“Un terremoto di magnitudo Ml 3.5 è stato registrato dalla Rete Sismica Nazionale questa sera, 20 marzo 2020, alle ore 22:58 italiane. L’epicentro – scrivono gli esperti Ingv sul portale Ingvterremoti.com – del terremoto è stato localizzato in provincia di L’Aquila, tra i comuni di Capitignano, Barete, Montereale, Pizzoli e Cagnano Amiterno (entro 6 km dall’epicentro), a una profondità di 10 km. La zona colpita è prossima a quella interessata dalla sequenza del 2016 in Centro Italia, in particolare nel suo settore meridionale che si era attivato a gennaio 2017, e ancora attiva a oltre tre anni dal suo inizio.”
Il sisma è collegato alla sequenza che ha innescato le forti scosse in Centro Italia nel 2016? Sulla questione fa luce Alessandro Amato, esperto Ingv, attraverso il suo profilo Facebook.

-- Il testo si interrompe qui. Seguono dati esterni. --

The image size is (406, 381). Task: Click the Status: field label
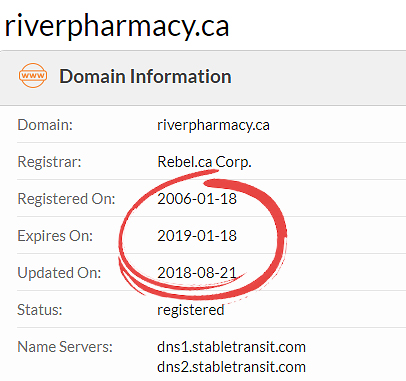[x=40, y=310]
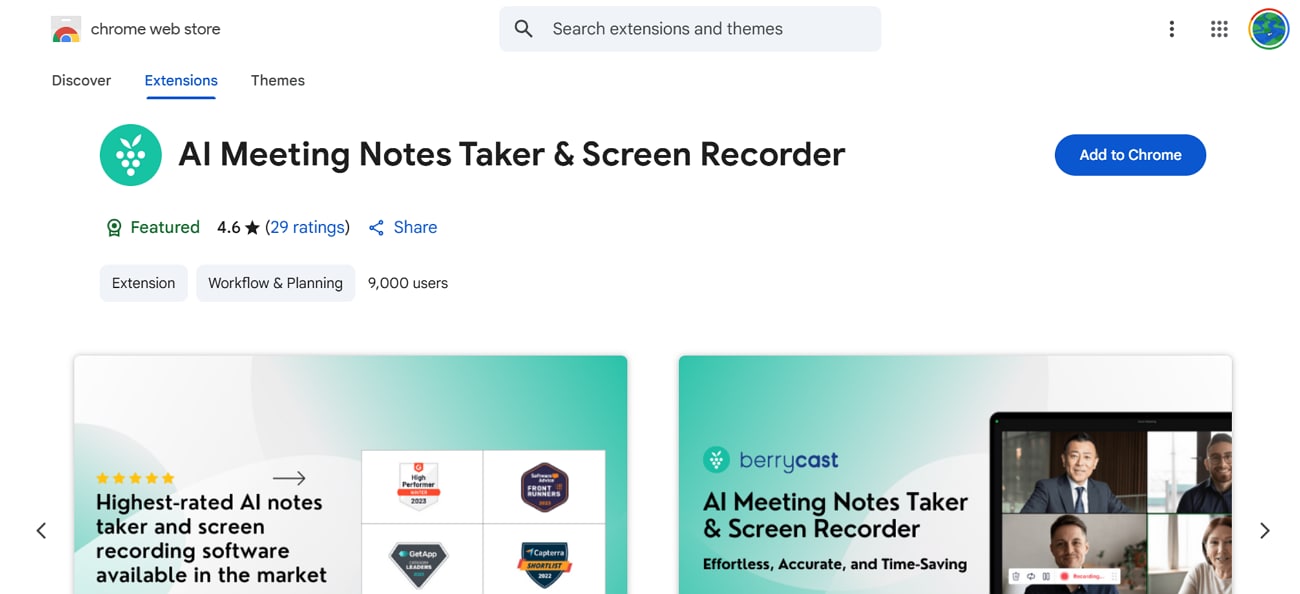Focus the Search extensions and themes field
The image size is (1300, 594).
690,29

“Il terremoto di ieri sera nell’aquilano (magnitudo 3.5 alle 22:58 a Capitignano, Barete, Pizzoli) è avvenuto – scrive – nell’area della sequenza in Centro Italia del 2016: In particolare l’epicentro (stella) è localizzato nel settore sud, quello attivo a gennaio 2017 con quei tre terremoti di M5+ avvenuti a poche ore uno dall’altro. Anche l’evento di ieri mattina (5:49) di magnitudo 3.3 a Visso è avvenuto nella zona della sequenza iniziata nel 2016, in questo caso nel settore nord (cerchietto arancione). Come sapevamo, la zona è ancora attiva dopo oltre tre anni e mezzo, cosa purtroppo normale considerata la magnitudo e l’estensione dei terremoti di agosto e ottobre 2016.”
“Ultimamente non si erano avuti molti terremoti avvertiti (M>2.5 circa) ma l’attività di minore intensità non era mai cessata. Normale quindi avere delle riprese di tanto in tanto con qualche evento più forte. Va notato che in entrambi i casi non si osserva un aumento del tasso di sismicità prima e/o dopo i due eventi citati, cosa che giudico positiva, nel senso che non c’è almeno per ora una ripresa dell’attività generale nelle due zone.”